就在嶽府暗室裏發生那些虧心齷齪的事情的時候,雲城從四品揚威將軍莊石喬裝打扮來到了八合貨棧。


    鄧荔大掌櫃聽到前後經過後瞠目結舌,半天才道:“恭喜將軍馬上又有個小外孫了!幸虧高夫人武藝高強,又有匡回老英雄相助,真是老天庇佑,逢凶化吉!不然,今天野杏坡截殺,大人孩子恐怕……”她安慰道,“我們貨棧有上好的藥材。恰好有人剛剛從我老家殿州又運來好些藥材,人參、茯苓、三七都有。我看,不如請塗門老先生寫出藥方,需要什麽,我們準備什麽!”

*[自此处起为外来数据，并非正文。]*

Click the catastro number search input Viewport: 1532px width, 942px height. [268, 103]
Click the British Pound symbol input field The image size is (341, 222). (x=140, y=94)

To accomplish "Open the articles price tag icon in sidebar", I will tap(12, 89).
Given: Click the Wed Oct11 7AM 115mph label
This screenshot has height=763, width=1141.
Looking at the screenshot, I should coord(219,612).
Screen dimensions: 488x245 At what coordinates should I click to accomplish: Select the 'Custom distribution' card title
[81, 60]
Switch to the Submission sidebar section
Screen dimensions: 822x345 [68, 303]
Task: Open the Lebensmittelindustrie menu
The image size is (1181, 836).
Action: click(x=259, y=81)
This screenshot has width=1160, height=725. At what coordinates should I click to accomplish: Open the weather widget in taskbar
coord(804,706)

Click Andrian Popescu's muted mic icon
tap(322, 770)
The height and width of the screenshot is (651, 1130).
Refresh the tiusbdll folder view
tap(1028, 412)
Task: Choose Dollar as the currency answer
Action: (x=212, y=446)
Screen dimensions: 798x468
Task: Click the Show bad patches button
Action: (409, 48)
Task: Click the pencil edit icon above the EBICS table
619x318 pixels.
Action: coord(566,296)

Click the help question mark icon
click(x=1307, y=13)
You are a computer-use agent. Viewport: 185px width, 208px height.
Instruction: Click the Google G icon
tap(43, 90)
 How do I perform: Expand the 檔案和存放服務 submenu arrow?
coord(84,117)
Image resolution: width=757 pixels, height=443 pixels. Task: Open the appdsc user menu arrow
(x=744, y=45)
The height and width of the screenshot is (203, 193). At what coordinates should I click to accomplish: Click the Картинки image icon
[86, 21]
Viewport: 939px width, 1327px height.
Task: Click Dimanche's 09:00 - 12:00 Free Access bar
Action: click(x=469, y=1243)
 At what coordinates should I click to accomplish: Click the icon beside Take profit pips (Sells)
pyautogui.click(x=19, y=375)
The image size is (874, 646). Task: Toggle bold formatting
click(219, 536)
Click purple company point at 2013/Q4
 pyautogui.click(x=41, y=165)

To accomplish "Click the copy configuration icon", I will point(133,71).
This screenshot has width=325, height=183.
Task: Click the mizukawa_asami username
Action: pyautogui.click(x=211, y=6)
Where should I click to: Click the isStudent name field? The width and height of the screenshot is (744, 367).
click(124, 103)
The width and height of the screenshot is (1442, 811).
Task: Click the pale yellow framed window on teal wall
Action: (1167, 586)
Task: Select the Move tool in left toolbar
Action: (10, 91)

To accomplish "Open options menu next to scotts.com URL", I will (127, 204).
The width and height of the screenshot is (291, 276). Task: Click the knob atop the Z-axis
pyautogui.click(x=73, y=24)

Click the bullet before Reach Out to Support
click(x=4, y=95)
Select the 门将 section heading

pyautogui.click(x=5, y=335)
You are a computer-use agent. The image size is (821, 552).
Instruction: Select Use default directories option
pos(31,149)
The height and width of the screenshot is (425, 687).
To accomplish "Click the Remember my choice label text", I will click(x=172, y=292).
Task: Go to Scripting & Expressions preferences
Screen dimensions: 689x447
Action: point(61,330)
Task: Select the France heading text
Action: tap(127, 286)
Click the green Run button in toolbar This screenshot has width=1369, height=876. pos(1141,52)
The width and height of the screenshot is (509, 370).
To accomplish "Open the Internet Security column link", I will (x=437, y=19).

    “謝謝鄧大掌櫃!”莊石將軍神情肅然,“那十個劫匪的屍體我已經讓衛兵看護起來!暫時存在城外。”


    “很好!”鄧荔起身道,“我得去探望一下高夫人,還有二小姐。”她小聲道,“我覺得高夫人的判斷很有道理,咱們得商議一下,下一步該怎麽做!還有,既然高夫人懷疑孫家,那目前咱們得不動聲色穩住他們!”


    “瑛兒也是這個意思!她還說,於情於理,我們都要給孫家報個信,順便打探一下孫家的情況。畢竟一病一瘋一死……”莊石將軍又哽咽了。


    “現在出不了城。我看這樣!”鄧荔衝外麵喊道,“張大哥,朱孩兒,你們進來一下。”


    張凡和朱孩兒應聲進來。


    “張大哥,待會跟我一起去探望高夫人,看郎中需要什麽藥材,我們再回來取。還有,高家幾位少爺特別喜歡手弩,你給準備三個!不,四個,將軍不久又會有一個小外孫了!”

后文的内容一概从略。